Xania shook her head, “This body you see is young and fresh, but my soul is thousands of years old. As indeed George is yours, although you can’t remember any of your past lives.”
No I couldn’t and wasn’t sure if I believed in these Hindu concepts, even if they did appeal to me more than rigid Presbyterianism. Before I could protest Xania raised a finger, the moment of death had arrived. Suddenly the old man croaked and shuddered then was still, all life signs had ceased. Yet instead of tears or screams my hostess smiled.
My gaze jumped between the two bodies, both of which now seemed to be dead. There is no understating the shock I felt when the young chest inflated suddenly, its mouth opened and a breath was taken. Eyes popping open the young man licked his lips and colour suffused both cheeks.
“Ah that’s much better,” he whispered looking up at Xania, who had edged nearer. “Ooolah to you mother.”
“Ooolah,” she replied and bending over she kissed him as any proud mother would. This word of greeting sang across my brain hypnotically, and I knew it was one of the few details I would retain in any novel I wrote about aliens coming to earth.
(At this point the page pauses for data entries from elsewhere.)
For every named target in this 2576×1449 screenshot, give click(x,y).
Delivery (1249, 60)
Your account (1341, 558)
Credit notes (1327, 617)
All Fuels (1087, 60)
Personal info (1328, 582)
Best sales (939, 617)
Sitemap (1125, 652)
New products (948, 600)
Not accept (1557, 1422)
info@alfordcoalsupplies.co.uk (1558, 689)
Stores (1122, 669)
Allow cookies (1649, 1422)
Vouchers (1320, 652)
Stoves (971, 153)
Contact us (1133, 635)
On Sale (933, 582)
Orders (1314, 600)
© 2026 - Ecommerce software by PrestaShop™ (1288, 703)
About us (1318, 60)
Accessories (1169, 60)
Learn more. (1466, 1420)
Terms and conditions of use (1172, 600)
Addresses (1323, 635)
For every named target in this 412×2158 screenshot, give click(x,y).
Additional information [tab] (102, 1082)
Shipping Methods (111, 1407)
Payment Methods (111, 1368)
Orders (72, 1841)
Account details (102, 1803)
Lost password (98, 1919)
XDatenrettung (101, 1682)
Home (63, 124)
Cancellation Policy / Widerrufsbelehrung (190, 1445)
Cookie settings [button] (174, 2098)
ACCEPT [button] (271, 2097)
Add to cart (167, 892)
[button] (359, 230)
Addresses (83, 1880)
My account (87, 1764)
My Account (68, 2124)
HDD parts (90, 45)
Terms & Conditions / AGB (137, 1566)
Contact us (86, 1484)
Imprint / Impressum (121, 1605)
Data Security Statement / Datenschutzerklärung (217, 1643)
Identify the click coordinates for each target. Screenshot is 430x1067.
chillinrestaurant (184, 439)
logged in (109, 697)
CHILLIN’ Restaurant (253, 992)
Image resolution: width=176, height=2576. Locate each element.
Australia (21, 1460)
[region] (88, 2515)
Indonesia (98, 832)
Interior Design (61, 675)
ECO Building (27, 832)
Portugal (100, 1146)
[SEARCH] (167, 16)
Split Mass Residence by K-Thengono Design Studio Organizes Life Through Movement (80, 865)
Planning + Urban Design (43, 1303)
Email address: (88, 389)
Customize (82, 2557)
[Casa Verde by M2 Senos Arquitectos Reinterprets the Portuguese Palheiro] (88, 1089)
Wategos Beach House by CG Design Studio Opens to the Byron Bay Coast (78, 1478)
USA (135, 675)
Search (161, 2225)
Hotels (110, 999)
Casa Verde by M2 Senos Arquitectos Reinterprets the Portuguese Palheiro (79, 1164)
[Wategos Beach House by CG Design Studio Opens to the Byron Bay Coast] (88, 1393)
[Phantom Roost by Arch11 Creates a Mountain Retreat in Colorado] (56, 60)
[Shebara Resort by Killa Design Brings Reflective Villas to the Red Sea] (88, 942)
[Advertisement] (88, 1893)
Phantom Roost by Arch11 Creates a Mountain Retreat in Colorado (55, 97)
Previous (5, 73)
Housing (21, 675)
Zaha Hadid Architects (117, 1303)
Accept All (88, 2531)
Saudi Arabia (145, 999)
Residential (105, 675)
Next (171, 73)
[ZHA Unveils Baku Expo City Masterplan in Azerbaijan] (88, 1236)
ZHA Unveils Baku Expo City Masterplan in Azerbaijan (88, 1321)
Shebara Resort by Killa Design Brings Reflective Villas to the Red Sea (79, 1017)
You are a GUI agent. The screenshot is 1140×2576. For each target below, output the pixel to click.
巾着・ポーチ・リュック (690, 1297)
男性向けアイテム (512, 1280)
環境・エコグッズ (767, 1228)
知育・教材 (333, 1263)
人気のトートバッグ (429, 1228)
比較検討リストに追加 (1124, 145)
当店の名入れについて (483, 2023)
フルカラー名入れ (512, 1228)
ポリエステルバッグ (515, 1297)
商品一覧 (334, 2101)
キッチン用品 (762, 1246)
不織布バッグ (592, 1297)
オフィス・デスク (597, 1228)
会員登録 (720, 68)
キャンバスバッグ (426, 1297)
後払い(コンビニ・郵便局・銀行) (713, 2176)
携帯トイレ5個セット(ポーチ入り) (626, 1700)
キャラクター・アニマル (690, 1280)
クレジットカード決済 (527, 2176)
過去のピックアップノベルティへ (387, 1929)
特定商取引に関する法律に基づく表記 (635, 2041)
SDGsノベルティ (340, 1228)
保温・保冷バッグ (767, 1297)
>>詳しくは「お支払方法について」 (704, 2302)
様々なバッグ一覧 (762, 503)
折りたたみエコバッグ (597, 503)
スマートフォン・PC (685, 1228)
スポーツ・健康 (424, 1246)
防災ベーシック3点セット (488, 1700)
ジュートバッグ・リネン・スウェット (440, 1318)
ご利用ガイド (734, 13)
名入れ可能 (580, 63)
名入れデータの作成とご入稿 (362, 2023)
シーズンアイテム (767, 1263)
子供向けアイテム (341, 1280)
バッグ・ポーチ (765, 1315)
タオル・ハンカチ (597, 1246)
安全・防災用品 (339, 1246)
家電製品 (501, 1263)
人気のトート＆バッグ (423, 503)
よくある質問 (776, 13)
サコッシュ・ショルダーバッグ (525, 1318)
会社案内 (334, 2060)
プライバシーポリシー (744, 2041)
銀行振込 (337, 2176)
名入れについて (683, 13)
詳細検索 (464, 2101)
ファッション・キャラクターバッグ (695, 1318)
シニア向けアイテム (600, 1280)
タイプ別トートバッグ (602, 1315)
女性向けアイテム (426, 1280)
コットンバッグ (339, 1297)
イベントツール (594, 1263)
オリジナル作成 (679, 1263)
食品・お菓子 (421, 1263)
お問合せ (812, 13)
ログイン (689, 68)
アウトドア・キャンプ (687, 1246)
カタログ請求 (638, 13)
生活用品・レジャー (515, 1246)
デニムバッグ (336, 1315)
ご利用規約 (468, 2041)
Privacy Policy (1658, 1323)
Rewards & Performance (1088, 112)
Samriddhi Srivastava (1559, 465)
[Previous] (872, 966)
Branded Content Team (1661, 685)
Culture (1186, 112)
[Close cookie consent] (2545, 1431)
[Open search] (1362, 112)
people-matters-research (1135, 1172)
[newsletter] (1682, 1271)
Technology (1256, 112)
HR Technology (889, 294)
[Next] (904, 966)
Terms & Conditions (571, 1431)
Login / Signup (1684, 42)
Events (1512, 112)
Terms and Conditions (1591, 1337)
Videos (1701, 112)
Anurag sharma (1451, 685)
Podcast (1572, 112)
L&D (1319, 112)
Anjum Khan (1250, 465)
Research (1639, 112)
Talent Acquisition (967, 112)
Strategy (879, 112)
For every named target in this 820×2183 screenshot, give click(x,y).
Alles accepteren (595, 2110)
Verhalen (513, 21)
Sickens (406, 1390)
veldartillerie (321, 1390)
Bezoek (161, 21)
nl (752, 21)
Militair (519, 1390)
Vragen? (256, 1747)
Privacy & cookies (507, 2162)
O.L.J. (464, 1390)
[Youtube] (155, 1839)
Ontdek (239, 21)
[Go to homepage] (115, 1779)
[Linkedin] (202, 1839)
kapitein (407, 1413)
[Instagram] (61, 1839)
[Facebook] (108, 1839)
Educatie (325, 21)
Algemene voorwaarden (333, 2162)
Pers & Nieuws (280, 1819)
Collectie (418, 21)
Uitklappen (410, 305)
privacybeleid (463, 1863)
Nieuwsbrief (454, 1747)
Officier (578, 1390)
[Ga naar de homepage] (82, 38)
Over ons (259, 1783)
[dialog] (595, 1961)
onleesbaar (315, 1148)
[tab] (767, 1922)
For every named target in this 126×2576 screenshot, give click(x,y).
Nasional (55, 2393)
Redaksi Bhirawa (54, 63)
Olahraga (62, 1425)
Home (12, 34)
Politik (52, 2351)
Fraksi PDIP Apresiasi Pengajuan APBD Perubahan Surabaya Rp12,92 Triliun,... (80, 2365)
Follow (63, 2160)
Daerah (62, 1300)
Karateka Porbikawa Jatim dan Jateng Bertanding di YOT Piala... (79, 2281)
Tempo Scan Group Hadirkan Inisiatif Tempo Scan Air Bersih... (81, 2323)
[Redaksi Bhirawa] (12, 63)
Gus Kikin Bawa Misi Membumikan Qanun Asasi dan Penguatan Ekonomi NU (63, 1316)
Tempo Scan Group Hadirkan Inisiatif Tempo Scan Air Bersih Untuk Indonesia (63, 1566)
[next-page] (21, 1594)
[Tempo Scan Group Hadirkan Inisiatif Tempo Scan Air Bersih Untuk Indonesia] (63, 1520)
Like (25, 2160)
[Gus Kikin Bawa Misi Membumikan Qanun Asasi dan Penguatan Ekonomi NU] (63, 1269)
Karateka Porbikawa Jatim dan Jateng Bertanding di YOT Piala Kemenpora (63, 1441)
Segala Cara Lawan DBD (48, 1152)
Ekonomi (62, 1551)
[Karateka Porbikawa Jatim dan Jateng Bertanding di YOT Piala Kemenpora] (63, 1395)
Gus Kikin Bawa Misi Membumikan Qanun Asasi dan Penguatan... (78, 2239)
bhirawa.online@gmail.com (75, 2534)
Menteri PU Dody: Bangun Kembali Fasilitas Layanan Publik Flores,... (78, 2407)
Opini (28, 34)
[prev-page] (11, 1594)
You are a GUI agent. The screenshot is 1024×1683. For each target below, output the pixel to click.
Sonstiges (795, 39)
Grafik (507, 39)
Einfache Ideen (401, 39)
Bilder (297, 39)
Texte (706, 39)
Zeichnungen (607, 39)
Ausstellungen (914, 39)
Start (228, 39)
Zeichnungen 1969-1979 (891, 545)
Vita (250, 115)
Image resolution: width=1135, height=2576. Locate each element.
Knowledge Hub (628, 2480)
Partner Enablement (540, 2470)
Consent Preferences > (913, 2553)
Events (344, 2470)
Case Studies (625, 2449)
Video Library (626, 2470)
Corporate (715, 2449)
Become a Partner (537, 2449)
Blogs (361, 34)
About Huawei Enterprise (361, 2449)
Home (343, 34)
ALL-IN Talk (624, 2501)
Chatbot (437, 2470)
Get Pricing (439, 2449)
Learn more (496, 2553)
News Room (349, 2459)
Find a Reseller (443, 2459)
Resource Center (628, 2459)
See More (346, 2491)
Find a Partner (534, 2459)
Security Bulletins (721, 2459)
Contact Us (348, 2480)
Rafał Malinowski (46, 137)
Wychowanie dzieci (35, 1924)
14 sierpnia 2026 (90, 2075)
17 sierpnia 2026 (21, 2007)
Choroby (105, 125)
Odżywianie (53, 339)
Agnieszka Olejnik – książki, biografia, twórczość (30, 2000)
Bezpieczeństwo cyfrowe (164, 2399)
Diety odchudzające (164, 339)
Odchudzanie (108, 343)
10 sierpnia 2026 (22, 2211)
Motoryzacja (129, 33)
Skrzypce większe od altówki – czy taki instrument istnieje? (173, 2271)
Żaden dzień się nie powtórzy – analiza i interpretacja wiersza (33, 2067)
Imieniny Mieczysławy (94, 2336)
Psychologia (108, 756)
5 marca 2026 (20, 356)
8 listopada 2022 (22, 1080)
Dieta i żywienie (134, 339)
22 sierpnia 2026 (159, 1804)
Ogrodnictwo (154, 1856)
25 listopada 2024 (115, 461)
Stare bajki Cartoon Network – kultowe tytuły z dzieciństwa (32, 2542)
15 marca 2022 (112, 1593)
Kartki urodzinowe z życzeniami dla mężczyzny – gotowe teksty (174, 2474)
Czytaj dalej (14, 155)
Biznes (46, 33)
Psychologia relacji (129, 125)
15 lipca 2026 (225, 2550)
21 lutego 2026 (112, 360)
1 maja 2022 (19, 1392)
“Who is this?” the newly born man enquired.
“Herbert George Wells, a native of the most recent planet we visited.”
Sitting up the purple haired man rubbed his eyes, and it was as though he’d taken no more than a long nap. “It is nice to meet you,” he said.
“And you,” I mumbled still in shock. “How did it feel to die?”
Son and parent swapped an amused look, and then the former rose from his cot to walk over to the now lifeless old husk. “Liberating,” he told me, “Which is just how you will find it when you escape your prison of flesh and fly off into the energy dimension to rest and take stock.”
Xania patted her son on the shoulder and said well to him, which was a bit of an understatement under the circumstances as he had performed a miracle I thought reserved to masters like Jesus. No, this wouldn’t be going in my novel.
“I think it is time we returned you to the common,” Xania said, “Before you overdose on wonder.”
“I have just one question for you, will we meet again you and I?”
Again that secret smile and I suddenly understood, next incarnation.